Ioro-Siciliano V, Blasi A, Mauriello L, Salvi GE, Ramaglia L, Sculean A. J Clin Periodontol, 2025; 52:310–322 https://doi.org/10.1111/jcpe.14078.
Introduction
Non-surgical periodontal treatment has been shown to be an effective treatment if the probing depth (PD) ≤ 4 mm of 57% at three months and 74% at six months. Residual pockets are a risk factor for disease progression, are often associated with intrabony defects and may require surgery. Over the last few years, the treatment of the intrabony defect by minimally invasive non-surgical technique (MINST) has been proposed. The MINST approach reduces the post-operative trauma and gingival recession by using mincurettes and thin ultrasonic tips. Use of adjunctive therapies have been suggested to enhance the clinical benefits of MINST in terms of blood clot stabilisation and acceleration of healing, however the application of enamel matrix derivative (EMD) in non-surgical treatment and MINST does not improve clinical outcomes.

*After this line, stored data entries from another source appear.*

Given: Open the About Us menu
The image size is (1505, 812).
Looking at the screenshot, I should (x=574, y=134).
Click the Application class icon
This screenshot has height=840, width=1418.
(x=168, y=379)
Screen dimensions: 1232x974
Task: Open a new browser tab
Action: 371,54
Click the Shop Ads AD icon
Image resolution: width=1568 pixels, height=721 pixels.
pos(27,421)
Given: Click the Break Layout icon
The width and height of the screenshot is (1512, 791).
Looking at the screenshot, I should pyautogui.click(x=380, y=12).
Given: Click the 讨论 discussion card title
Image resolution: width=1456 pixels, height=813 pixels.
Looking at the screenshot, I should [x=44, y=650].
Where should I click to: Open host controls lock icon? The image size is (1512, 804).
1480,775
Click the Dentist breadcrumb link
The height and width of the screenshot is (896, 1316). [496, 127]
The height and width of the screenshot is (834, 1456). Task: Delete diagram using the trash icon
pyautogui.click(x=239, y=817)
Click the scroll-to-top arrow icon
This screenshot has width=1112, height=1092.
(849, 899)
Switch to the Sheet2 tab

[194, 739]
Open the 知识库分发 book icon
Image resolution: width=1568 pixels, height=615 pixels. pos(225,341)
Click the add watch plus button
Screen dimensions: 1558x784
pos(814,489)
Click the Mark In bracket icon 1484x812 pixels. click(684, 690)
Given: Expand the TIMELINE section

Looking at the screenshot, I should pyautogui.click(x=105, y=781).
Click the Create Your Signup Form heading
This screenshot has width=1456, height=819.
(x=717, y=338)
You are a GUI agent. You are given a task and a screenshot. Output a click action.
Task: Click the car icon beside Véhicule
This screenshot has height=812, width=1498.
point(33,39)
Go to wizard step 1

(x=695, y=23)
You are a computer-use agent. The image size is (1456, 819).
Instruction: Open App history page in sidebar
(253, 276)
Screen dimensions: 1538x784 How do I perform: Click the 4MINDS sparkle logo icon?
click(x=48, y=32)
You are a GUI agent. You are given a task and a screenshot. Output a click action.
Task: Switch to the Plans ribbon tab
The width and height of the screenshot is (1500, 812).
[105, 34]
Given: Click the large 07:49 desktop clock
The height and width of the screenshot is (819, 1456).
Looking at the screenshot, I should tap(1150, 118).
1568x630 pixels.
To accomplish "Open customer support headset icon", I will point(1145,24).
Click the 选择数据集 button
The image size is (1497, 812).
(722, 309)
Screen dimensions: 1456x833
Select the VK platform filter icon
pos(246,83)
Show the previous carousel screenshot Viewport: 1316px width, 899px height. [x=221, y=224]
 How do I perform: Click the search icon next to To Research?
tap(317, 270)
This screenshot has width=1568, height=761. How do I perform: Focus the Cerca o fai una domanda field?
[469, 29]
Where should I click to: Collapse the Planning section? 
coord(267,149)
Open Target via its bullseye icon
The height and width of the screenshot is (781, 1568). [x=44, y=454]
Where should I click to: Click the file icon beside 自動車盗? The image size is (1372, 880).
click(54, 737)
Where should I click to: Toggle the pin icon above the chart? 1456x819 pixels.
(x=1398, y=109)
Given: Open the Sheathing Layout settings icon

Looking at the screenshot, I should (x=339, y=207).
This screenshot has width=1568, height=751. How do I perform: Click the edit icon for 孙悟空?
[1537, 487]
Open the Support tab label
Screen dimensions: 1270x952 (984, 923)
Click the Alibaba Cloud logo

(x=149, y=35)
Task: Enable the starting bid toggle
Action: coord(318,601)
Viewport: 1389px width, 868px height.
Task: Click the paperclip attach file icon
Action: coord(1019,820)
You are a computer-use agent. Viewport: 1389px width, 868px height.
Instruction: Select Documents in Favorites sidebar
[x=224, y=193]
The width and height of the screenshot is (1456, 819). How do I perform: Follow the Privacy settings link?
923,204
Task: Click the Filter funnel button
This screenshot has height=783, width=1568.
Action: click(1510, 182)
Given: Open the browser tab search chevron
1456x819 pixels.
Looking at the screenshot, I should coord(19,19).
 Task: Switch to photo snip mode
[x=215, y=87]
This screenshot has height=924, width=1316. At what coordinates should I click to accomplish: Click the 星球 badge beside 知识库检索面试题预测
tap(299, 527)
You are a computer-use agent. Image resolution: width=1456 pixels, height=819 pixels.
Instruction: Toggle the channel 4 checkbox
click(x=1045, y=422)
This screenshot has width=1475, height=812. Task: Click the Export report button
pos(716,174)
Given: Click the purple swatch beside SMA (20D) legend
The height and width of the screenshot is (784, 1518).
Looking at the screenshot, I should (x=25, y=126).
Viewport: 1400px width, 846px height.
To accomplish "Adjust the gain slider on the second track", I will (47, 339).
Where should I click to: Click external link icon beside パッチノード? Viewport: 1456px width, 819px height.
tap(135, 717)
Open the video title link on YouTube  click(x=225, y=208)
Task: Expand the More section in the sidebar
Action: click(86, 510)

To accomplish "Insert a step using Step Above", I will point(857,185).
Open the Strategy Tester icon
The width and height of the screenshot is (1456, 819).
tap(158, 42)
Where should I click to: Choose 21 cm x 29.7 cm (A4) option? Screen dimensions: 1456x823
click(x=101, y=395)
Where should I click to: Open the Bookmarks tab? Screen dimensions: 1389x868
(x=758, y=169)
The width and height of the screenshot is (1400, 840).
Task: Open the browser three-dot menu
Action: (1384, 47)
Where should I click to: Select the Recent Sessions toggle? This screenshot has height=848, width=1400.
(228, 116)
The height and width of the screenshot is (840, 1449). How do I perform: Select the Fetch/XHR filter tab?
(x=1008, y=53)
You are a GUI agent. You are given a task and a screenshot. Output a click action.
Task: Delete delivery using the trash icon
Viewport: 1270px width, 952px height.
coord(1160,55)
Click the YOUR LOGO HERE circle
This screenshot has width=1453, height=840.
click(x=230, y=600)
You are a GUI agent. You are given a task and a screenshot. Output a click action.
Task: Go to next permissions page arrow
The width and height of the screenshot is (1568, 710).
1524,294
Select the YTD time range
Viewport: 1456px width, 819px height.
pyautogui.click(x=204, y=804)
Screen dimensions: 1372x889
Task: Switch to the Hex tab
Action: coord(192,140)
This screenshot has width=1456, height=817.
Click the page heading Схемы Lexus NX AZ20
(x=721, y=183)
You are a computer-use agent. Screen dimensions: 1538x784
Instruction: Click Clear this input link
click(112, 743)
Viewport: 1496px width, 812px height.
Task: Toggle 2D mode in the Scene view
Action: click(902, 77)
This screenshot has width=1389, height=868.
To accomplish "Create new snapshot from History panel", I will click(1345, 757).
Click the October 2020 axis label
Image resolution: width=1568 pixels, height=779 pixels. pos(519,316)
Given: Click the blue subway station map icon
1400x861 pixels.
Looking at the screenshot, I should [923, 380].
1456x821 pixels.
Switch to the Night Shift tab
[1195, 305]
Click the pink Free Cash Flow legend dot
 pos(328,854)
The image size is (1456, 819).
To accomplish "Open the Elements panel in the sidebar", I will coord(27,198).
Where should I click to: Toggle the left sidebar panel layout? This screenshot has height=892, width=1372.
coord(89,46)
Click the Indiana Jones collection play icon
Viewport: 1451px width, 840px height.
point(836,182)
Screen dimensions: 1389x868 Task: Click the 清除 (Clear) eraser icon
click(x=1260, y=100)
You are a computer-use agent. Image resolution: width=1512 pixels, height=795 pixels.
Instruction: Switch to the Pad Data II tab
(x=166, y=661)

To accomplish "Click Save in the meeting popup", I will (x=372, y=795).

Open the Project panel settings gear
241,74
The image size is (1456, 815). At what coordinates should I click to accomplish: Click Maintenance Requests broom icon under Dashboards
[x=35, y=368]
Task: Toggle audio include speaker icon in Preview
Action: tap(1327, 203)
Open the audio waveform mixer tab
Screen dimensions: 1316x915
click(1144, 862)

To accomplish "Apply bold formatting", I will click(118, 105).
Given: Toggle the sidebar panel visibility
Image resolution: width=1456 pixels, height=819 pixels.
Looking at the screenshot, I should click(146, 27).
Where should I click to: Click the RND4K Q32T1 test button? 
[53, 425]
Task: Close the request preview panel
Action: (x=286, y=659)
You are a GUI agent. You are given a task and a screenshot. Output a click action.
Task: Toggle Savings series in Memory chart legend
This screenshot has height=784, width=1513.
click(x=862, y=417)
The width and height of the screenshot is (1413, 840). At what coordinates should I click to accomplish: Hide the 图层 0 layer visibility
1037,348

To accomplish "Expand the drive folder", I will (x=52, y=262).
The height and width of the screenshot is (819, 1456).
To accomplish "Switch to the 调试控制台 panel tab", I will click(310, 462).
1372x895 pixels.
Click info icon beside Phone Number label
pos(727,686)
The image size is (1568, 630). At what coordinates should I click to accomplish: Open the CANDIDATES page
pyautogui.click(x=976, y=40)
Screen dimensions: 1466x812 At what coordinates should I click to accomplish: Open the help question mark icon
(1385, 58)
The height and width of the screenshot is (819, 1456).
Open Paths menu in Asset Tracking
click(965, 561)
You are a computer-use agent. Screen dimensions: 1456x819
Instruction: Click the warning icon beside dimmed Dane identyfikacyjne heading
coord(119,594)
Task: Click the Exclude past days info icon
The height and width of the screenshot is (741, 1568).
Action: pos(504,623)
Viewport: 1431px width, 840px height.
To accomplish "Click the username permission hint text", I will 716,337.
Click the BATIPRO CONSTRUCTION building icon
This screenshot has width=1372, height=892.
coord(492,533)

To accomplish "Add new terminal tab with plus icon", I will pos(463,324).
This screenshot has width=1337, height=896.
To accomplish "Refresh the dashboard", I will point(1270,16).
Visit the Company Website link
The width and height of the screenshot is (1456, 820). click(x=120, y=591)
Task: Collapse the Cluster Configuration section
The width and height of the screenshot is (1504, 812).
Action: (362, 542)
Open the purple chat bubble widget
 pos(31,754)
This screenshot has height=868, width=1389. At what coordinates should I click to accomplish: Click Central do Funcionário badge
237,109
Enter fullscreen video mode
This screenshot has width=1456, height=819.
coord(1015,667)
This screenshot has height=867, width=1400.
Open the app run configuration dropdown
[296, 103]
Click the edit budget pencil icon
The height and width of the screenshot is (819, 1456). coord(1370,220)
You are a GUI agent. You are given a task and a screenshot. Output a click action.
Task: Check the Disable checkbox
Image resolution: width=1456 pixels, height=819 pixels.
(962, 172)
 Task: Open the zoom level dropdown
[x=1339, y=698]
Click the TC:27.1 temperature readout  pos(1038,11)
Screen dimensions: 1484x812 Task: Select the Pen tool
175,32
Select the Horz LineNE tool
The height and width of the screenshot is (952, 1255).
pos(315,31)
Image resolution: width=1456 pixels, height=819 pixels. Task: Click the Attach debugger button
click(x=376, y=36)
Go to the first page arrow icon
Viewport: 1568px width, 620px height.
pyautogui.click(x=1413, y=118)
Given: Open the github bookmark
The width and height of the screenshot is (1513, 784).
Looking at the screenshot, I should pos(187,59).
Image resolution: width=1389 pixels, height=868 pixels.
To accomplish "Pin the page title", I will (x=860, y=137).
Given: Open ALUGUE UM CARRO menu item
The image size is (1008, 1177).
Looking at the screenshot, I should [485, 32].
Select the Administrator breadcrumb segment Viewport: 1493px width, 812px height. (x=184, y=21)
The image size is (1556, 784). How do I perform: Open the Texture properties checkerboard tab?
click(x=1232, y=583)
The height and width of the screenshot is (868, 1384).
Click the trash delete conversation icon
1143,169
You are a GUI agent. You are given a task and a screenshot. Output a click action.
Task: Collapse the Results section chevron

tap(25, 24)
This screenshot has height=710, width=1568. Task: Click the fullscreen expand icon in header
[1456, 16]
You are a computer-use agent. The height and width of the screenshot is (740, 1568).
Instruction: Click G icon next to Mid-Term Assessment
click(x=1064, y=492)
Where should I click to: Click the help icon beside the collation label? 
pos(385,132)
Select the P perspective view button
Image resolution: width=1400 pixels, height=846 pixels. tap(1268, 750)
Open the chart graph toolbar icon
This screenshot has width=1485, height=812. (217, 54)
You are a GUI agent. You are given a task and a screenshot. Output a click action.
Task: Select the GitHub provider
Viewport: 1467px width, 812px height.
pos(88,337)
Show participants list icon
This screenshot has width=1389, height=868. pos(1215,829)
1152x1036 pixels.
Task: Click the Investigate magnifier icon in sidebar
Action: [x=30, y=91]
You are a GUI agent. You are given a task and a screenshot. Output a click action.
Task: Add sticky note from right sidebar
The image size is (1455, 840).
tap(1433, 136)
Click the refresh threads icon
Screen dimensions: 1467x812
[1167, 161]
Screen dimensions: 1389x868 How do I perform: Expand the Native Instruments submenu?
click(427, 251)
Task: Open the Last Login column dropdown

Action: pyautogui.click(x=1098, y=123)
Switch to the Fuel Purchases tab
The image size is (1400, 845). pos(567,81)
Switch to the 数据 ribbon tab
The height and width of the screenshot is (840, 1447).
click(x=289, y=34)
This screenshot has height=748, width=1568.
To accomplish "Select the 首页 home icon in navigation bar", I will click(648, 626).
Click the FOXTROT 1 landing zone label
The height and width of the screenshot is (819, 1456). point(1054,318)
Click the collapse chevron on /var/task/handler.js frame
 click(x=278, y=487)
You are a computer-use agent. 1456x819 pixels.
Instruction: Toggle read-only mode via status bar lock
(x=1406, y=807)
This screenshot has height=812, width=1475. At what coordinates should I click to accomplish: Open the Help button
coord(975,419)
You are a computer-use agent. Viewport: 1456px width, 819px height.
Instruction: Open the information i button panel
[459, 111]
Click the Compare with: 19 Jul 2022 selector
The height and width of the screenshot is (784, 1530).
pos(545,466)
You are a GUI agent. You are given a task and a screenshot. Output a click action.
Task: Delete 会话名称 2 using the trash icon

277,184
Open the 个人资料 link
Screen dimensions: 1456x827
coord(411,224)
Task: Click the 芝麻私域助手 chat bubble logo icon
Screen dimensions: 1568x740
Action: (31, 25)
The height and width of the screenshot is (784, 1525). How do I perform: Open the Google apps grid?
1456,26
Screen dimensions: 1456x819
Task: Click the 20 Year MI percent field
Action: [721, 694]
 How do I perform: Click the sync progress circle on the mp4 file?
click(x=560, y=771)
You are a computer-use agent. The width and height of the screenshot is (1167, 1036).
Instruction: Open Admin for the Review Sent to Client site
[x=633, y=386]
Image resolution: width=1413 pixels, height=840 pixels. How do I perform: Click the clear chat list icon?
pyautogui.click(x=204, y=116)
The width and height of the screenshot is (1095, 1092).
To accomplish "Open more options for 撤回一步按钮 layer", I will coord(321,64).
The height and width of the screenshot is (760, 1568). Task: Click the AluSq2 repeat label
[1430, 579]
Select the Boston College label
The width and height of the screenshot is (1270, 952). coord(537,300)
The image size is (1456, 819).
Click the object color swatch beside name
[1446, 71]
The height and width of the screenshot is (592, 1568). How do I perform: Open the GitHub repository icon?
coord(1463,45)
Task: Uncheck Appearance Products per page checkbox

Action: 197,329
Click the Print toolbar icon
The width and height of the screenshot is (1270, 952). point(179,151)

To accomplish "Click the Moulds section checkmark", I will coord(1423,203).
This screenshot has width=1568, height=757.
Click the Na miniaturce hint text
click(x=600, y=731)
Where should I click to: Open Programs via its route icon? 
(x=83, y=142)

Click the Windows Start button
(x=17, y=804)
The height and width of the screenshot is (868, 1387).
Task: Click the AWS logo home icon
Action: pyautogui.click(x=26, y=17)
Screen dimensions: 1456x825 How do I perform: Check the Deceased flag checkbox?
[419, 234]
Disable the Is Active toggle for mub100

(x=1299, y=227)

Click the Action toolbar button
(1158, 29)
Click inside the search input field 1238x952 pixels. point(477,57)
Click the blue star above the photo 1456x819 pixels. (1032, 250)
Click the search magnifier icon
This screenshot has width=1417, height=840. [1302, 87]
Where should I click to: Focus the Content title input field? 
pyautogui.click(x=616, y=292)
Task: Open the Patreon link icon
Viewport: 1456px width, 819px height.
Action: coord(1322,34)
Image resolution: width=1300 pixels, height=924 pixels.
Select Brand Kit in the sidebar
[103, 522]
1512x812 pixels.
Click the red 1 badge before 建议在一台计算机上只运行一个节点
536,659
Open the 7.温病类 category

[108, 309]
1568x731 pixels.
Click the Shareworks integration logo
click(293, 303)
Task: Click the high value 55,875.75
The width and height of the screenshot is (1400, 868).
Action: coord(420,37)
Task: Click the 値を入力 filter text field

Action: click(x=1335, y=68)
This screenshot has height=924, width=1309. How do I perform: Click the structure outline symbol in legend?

There have been moderate benefits of local application of hyaluronic acid (HA) on clinical outcomes of non-surgical periodontal therapy. HA stimulates blood clot formation and has a bacteriostatic effect on periodontal pathogens. It also stimulates cell proliferation and induces angiogenesis and osteogenesis. A new formulation of cross-linked hyaluronic acid gel of non-animal origin with high molecular weight (xHyA) was proposed to improve wound healing and regenerate the periodontal tissues. Histology has shown a greater area of new cementum and periodontal ligament.
It is unknown to what extent the use of xHyA in conjunction with MINST may further improve clinical outcomes in intrabony defects compared with MINST alone. The aim of this study was to clinically and radiographically evaluate the outcomes at six months following the treatment of moderate intrabony defects using MINST with or without adjunctive delivery of xHyA.